Zubovas und seine Kollegen glauben, dass sich rund um Sagittarius A* eine Wolke aus Billionen von Asteroiden und Kometen befindet, die aus den Umlaufbahnen ihres ursprünglichen Zentralsterns gerissen worden sind. Nähert sich nun ein Asteroid dem Schwarzen Loch auf rund 160 Millionen Kilometer an, zerbricht er durch die enormen Gezeitenkräfte der Schwerkraftfalle. Die Entfernung entspricht in etwa dem Abstand der Erde von der Sonne. Die Bruchstücke würden dann durch die Reibung mit dem dünnen heißen Gas, das in das Schwarze Loch strömt, verdampfen - ganz ähnlich wie ein Meteor in der Erdatmosphäre.
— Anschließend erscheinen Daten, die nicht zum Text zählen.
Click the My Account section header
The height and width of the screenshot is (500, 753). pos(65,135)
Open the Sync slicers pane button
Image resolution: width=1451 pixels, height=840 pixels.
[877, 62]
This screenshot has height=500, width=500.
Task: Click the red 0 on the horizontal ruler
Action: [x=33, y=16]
Es kommt zu einem Aufleuchten und die Überreste des Asteroiden verschwinden im Schwarzen Loch.

"Die Bahn eines Asteroiden kann sich verändern, wenn er einem Stern oder Planeten in der Nähe von Sagittarius A* einmal zu nahe kommt", erläutert Co-Autor Sergei Nayakshin, der auch an der University of Leicester forscht. "Wenn er einmal in Richtung des Schwarzen Lochs gelenkt wird, ist er verloren." Die Wissenschaftler schätzen, dass für ein Aufleuchten, wie es Chandra wiederholt beobachtet hat, ein Asteroid mit einem Durchmesser von mindestens rund 20 Kilometern nötig ist. Bei kleineren Asteroiden würde das Aufleuchten entsprechend schwächer ausfallen und wäre schwieriger zu entdecken.
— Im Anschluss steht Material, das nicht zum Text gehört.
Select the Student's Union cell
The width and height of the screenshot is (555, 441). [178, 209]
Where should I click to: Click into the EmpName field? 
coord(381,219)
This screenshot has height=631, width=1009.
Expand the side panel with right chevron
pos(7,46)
Die Ergebnisse stimmen nach Angaben der Astronomen in etwa mit Modellen überein, die die Anzahl von Asteroiden in dieser Region abzuschätzen versuchen. Diese gehen davon aus, dass es um Sterne im Zentrum der Milchstraße ähnlich viele Asteroiden gibt, wie um Sterne in unserer näheren Umgebung. "In den vergangenen zehn Milliarden Jahren, entsprechend etwa dem Alter unserer Galaxie, sollten einige Billionen Asteroiden durch das Schwarze Loch von ihren Sternen abgezogen worden sein", rechnet Teammitglied Sera Markoff von der Universität von Amsterdam vor. "Davon dürfte das Schwarze Loch bislang nur einen winzigen Bruchteil verschluckt haben, so dass der Vorrat an Asteroiden bislang kaum verbraucht ist."
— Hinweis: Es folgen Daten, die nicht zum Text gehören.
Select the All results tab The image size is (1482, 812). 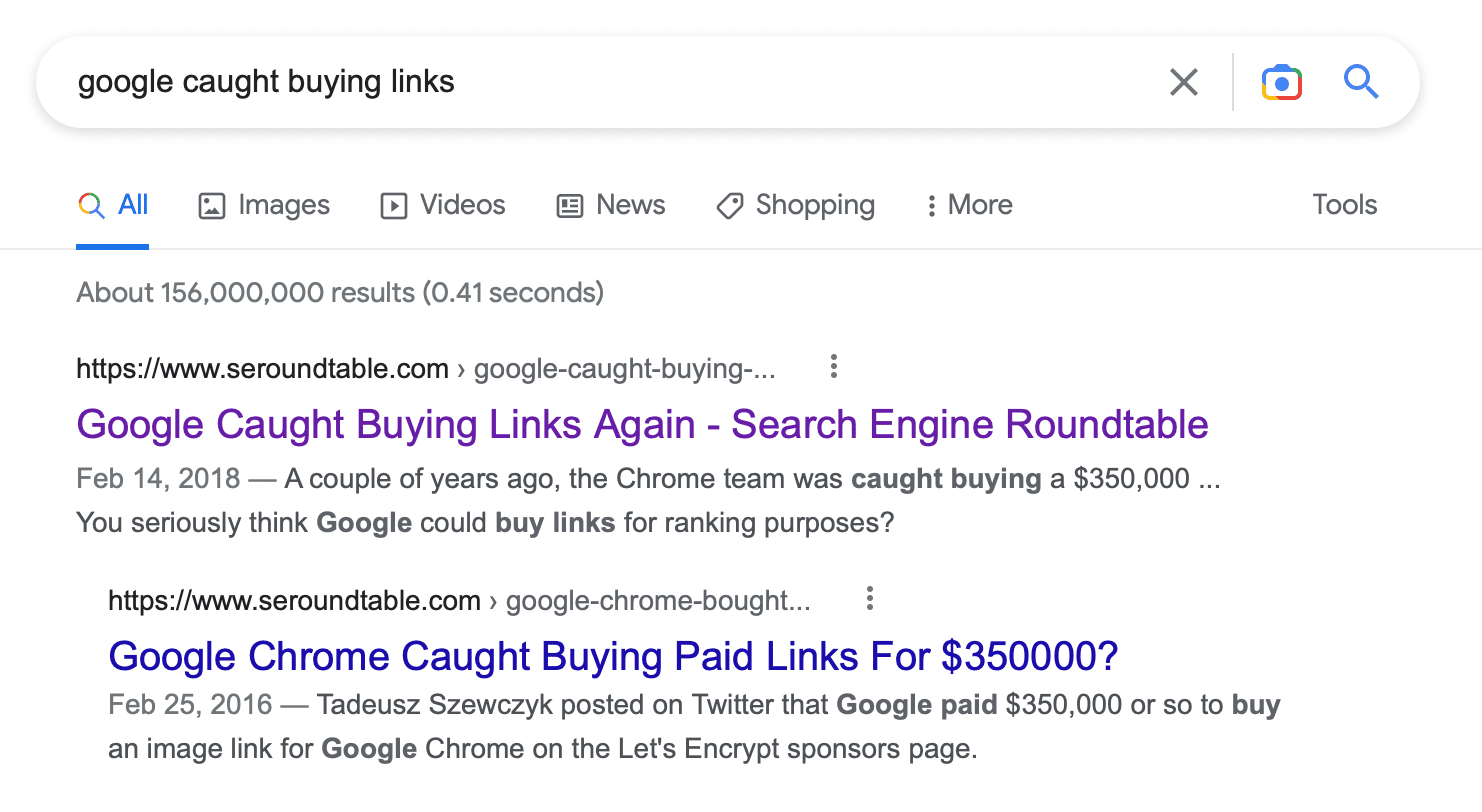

Auch Planeten, die auf ihren Bahnen abgelenkt werden und dann Sagittarius A* zu nahe kommen, könnten von den enormen Gezeitenkräften zerstört werden und für ein Aufleuchten sorgen. Doch sollten solche Ereignisse sehr viel seltener vorkommen als die Zerstörung von Asteroiden - einfach weil es deutlich weniger Planeten als Asteroiden gibt. Ein zerstörter Planet könnte aber beispielsweise für ein erheblich stärkeres Aufleuchten von Sagittarius A* vor etwa einem Jahrhundert verantwortlich gewesen sein. Zwar verfügte man damals noch über keine Röntgenteleskope, um dies zu beobachten, doch registrierten Chandra und andere Teleskope Reflexionen des damaligen Aufleuchtens an nahegelegenen Gaswolken, ein sogenanntes Lichtecho.

2012 sind erneut längere Beobachtungen von Sagittarius A* mit Chandra geplant. Diese sollten neue Informationen über Häufigkeit und Helligkeit des mysteriösen Aufleuchtens liefern und damit auch neue Daten bereitstellen, mit denen das jetzt vorgestellte Modell getestet werden kann.